_Requirement 1_:
Could you set down the passage of the skyrmion abstract starting at "The presence of" and ending at "a magnetic field.", reproducing it word for word?
_Requirement 2_:
Does the skyrmion abstract support each statement below? For each one, answer yes or no and quote the words of the abstract that decide it. (a) The thin films can be engineered so the skyrmions are stable from 3K to above room temperature. (b) At room temperature the skyrmions stay stable only while a magnetic field is applied. (c) Skyrmions can be detected through the topological contribution to the Hall resistance.
=== Document ===
Stability of Skyrmions and Topological Hall Effect in Mn₂CoAl thin films

Skyrmions are magnetic quasi-particles that have the potential to help resurrect Moore’s Law.^[1] Due to their topological protection, they could be used as non- volatile memory,^[2] while also allowing the design of logic gates^[3] that could be used in magnonic devices.
The presence of skyrmions can be detected by observing the topological contribution to the Hall resistance, due to the time-varying magnetic field experienced by an electron travelling through a material hosting skyrmions. We observe skyrmions in thin films of the ferromagnetic spin-gapless semiconductor Heusler alloy Mn₂CoAl capped by Pd.^[4] We can engineer our thin films to make the skyrmions stable from 3K to above room temperature. By careful control of the magnetic and thermal history of the sample, we can condition various forms of skyrmions in this material. In order to understand their stability, we have measured time dependent Hall resistance and magnetization in the skyrmion regions. We observe skyrmions that are stable for at least hours at room temperature in the absence of a magnetic field.

References:
1 D. Chandler, MIT News., 2017
2 A. Fert, V. Cros, and J. Sampaio, Nat. Nanotechnol., 2013, 8, 152–156 (2013).
3 S. Luo et al., Nano Lett., 2018, 18, 1180-1184
4 B. Ludbrook et al., Sci. Rep., 2017, 13620
=== Given information ===
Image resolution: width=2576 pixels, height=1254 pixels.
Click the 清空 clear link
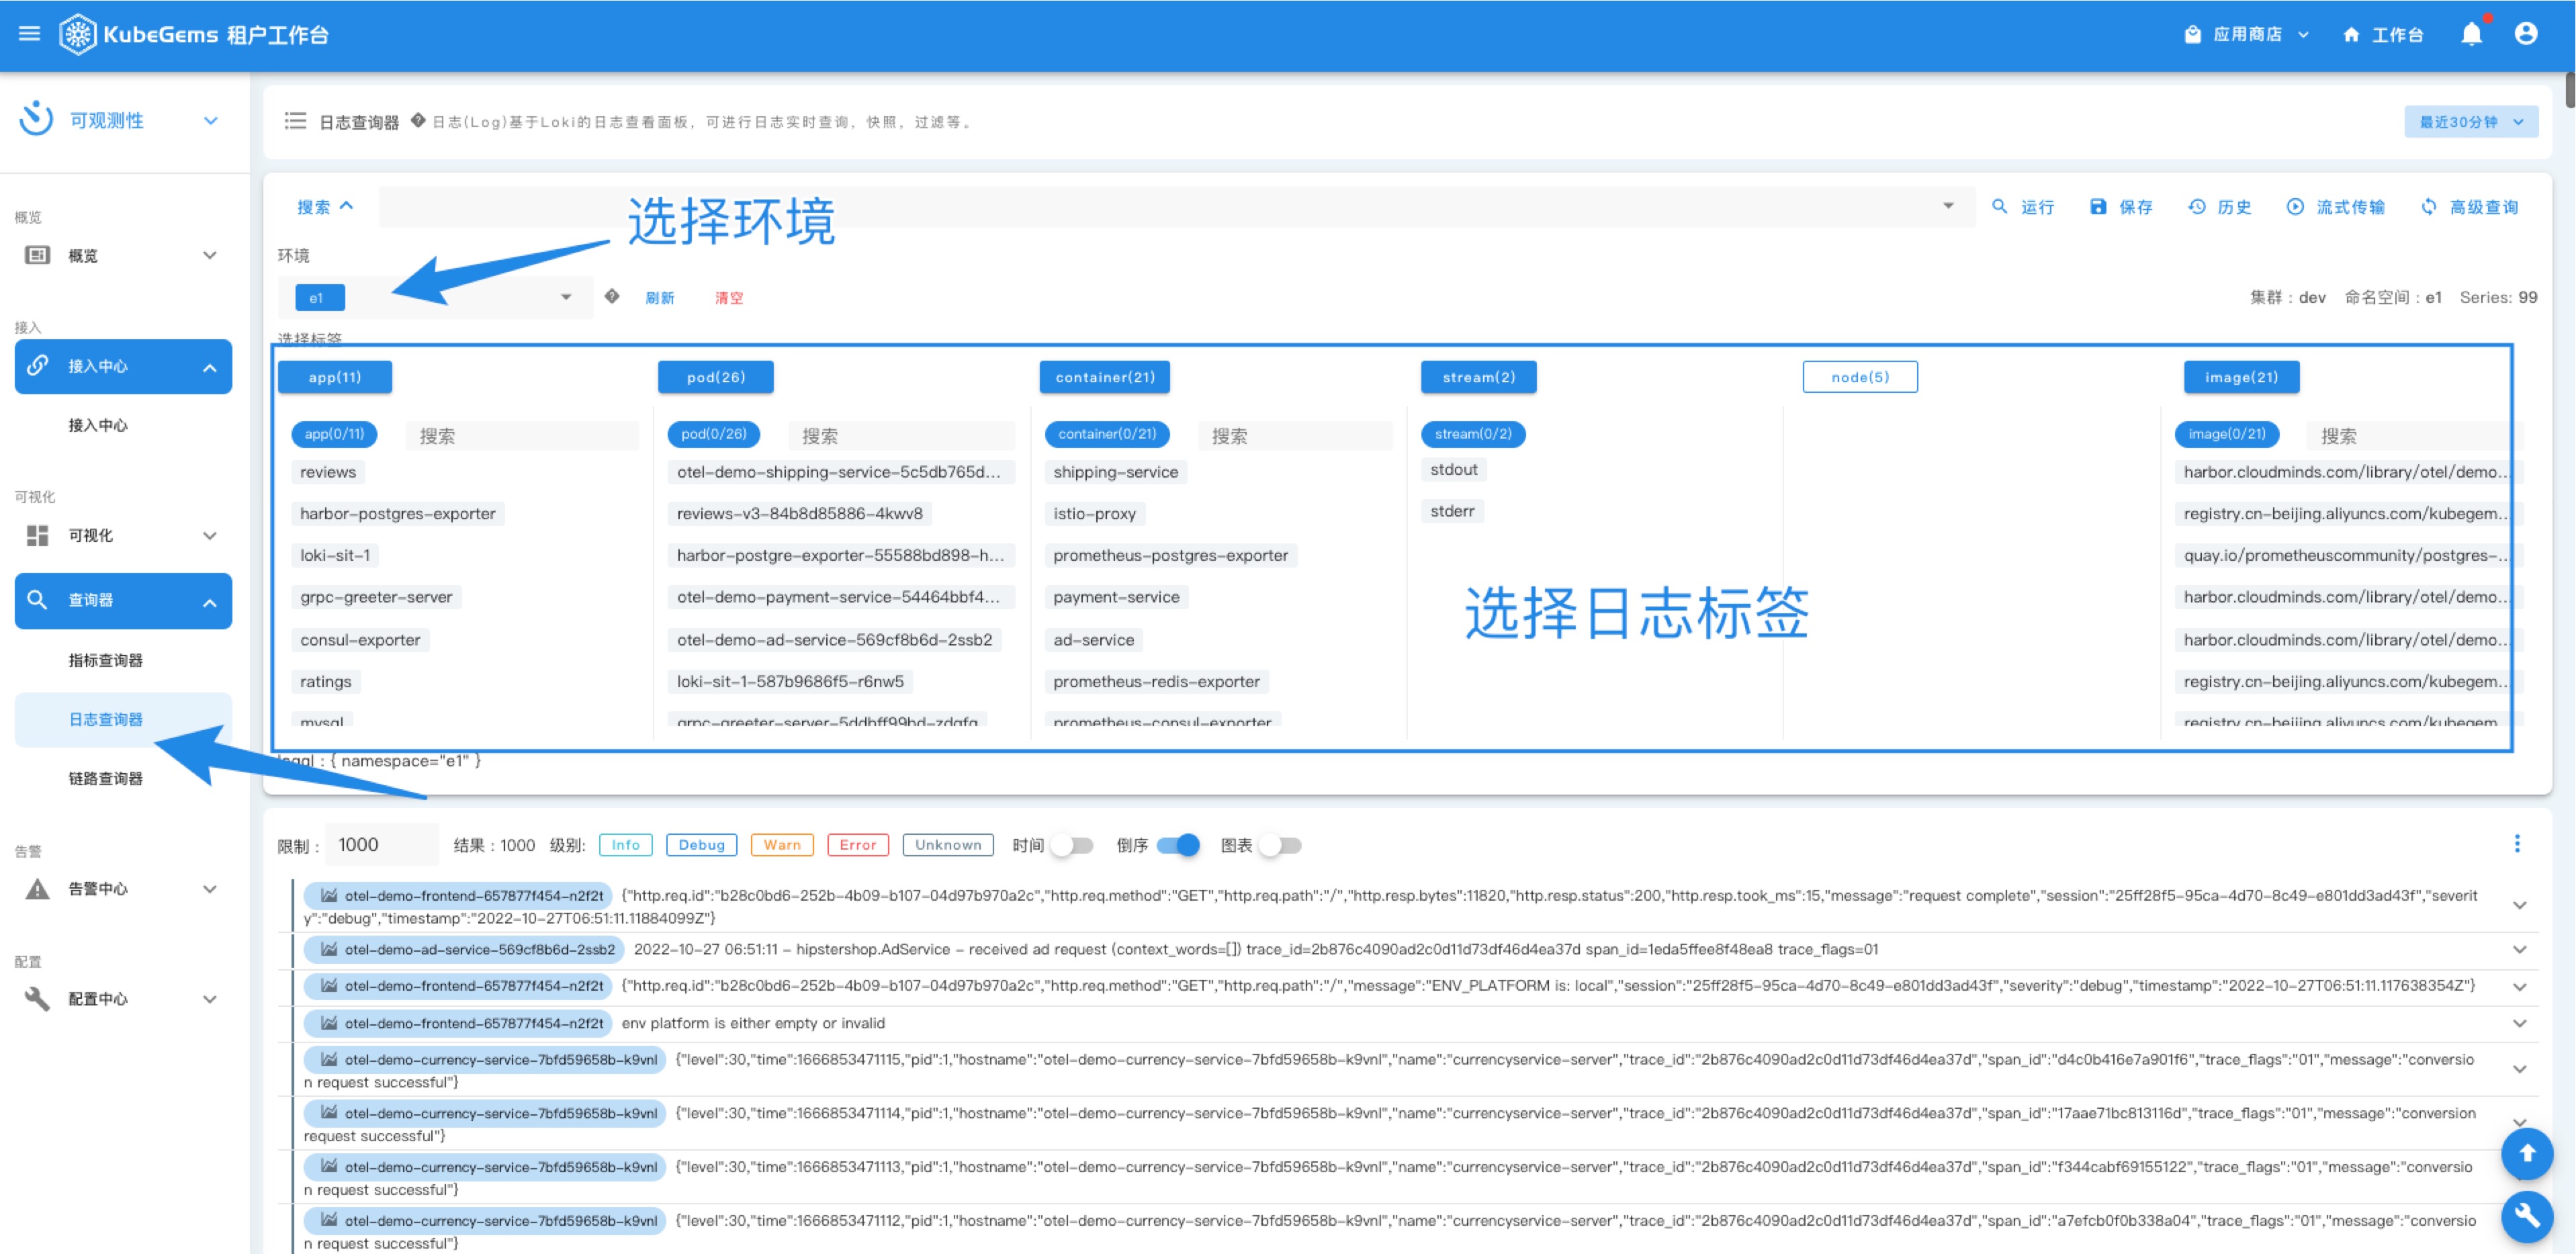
===
_Expected output 1_:
The presence of skyrmions can be detected by observing the topological contribution to the Hall resistance, due to the time-varying magnetic field experienced by an electron travelling through a material hosting skyrmions. We observe skyrmions in thin films of the ferromagnetic spin-gapless semiconductor Heusler alloy Mn₂CoAl capped by Pd.^[4] We can engineer our thin films to make the skyrmions stable from 3K to above room temperature. By careful control of the magnetic and thermal history of the sample, we can condition various forms of skyrmions in this material. In order to understand their stability, we have measured time dependent Hall resistance and magnetization in the skyrmion regions. We observe skyrmions that are stable for at least hours at room temperature in the absence of a magnetic field.

_Expected output 2_:
(a) Yes: "We can engineer our thin films to make the skyrmions stable from 3K to above room temperature."
(b) No: "We observe skyrmions that are stable for at least hours at room temperature in the absence of a magnetic field."
(c) Yes: "The presence of skyrmions can be detected by observing the topological contribution to the Hall resistance"